*** DATASET CONTENT Section Begins ***
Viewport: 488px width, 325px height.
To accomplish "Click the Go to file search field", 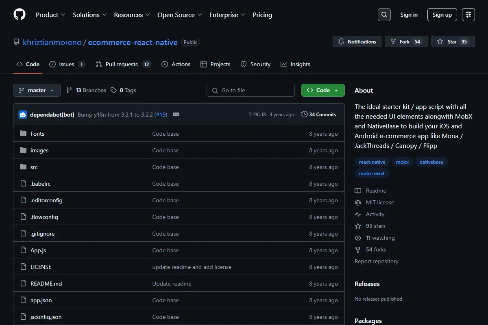I will point(251,90).
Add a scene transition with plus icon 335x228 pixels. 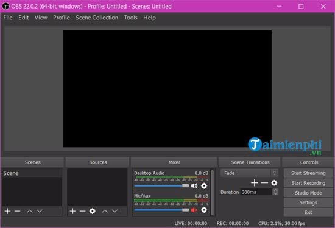(x=255, y=183)
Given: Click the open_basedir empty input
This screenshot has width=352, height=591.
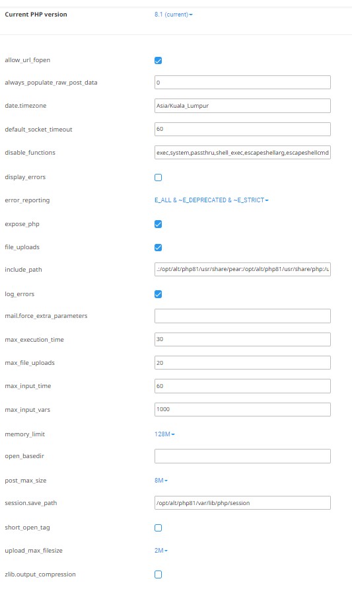Looking at the screenshot, I should (x=242, y=456).
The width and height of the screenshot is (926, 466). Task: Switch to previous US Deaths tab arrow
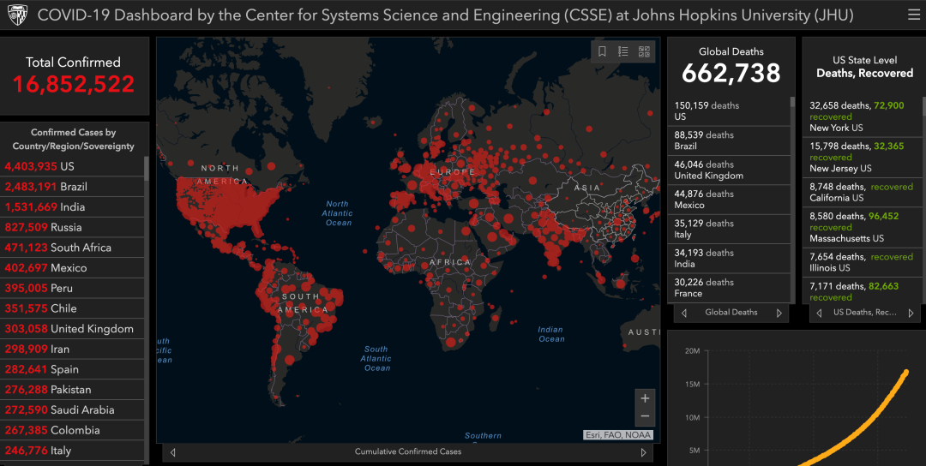pyautogui.click(x=818, y=314)
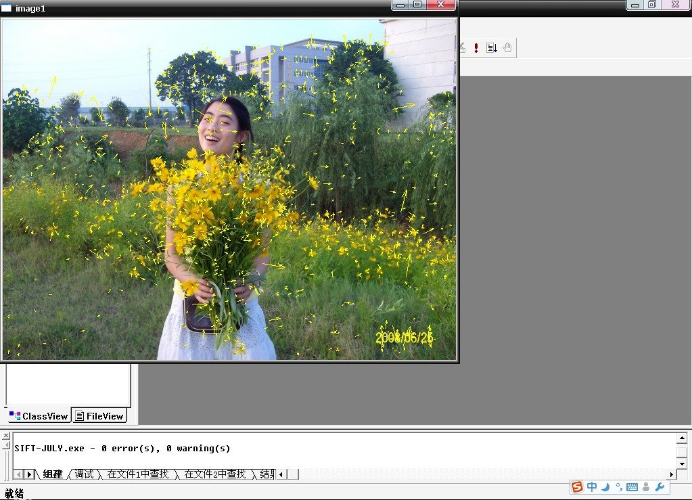Select the 调试 output tab
This screenshot has height=500, width=692.
(84, 474)
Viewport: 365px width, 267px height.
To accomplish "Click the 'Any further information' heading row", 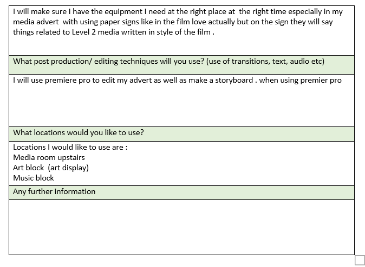I will point(181,192).
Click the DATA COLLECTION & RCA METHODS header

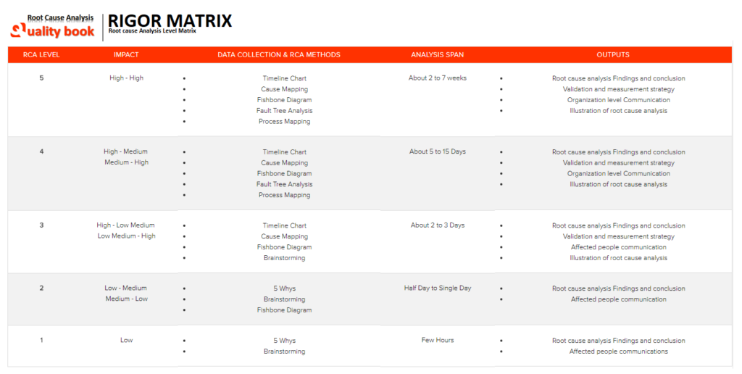(x=278, y=54)
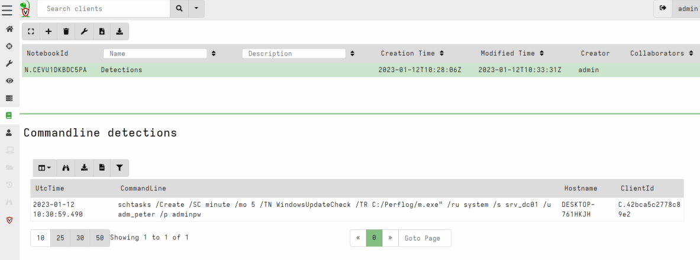Open the hamburger navigation menu
This screenshot has width=700, height=260.
pyautogui.click(x=7, y=9)
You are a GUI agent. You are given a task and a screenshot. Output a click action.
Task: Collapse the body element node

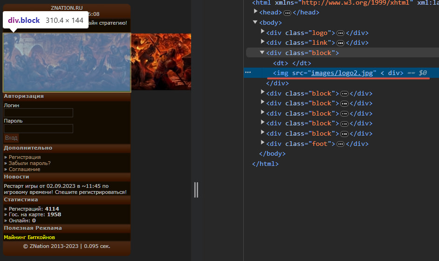coord(255,22)
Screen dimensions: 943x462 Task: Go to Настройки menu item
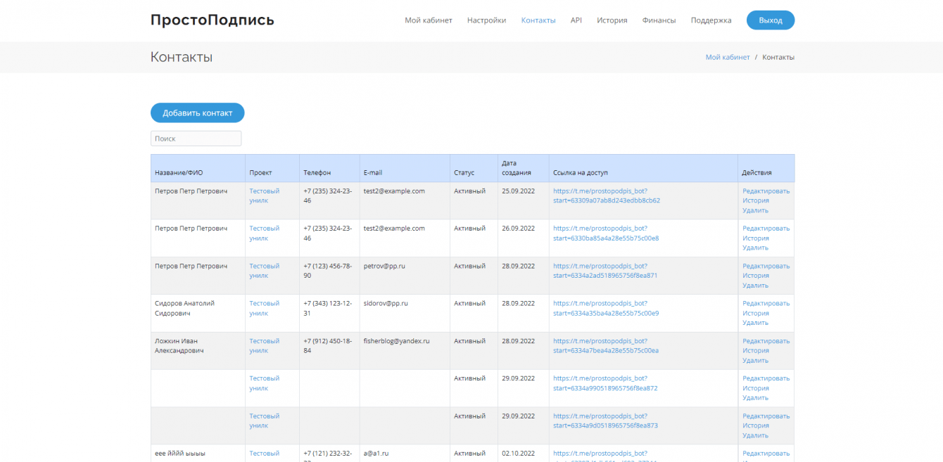pos(486,20)
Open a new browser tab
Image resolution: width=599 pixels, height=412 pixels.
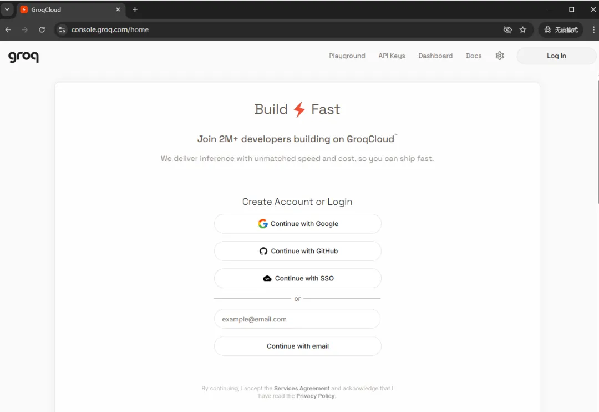click(x=135, y=9)
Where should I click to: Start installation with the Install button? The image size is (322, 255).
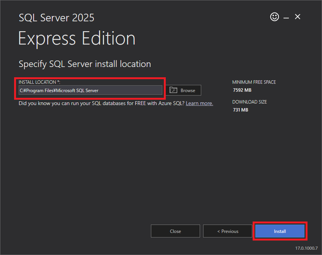[280, 231]
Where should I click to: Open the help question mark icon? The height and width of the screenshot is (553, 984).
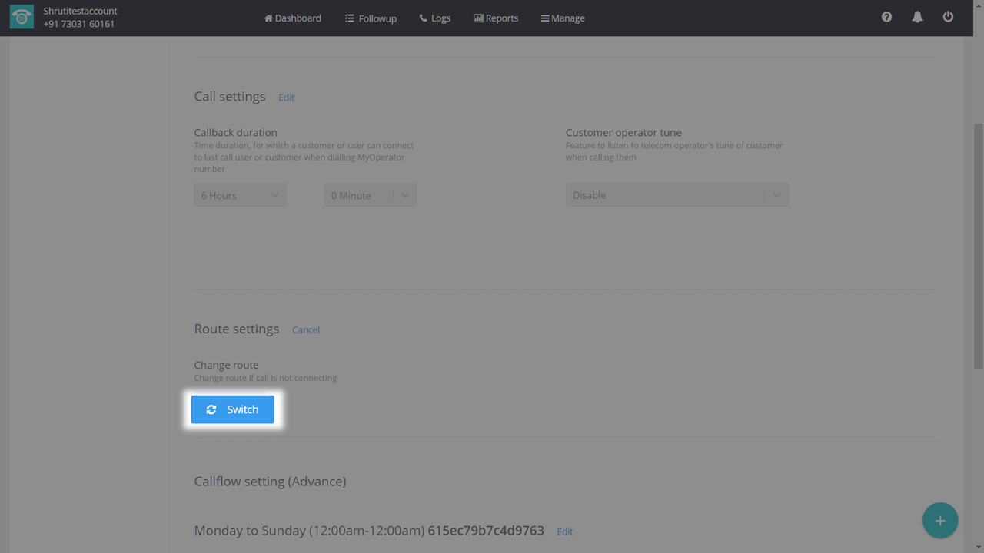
*** DATASET CONTENT Section Ends ***
WHAT THE TASK ASKS: Would you write out exactly the lines above, starting at the line containing "You are a GUI" and stopping after the line containing "Open a new browser tab"? Omit the pictures.

WRITTEN ANSWER:
You are a GUI agent. You are given a task and a screenshot. Output a click action.
Task: Collapse the body element node

coord(255,22)
Screen dimensions: 943x462 Task: Go to Настройки menu item
pos(486,20)
Open a new browser tab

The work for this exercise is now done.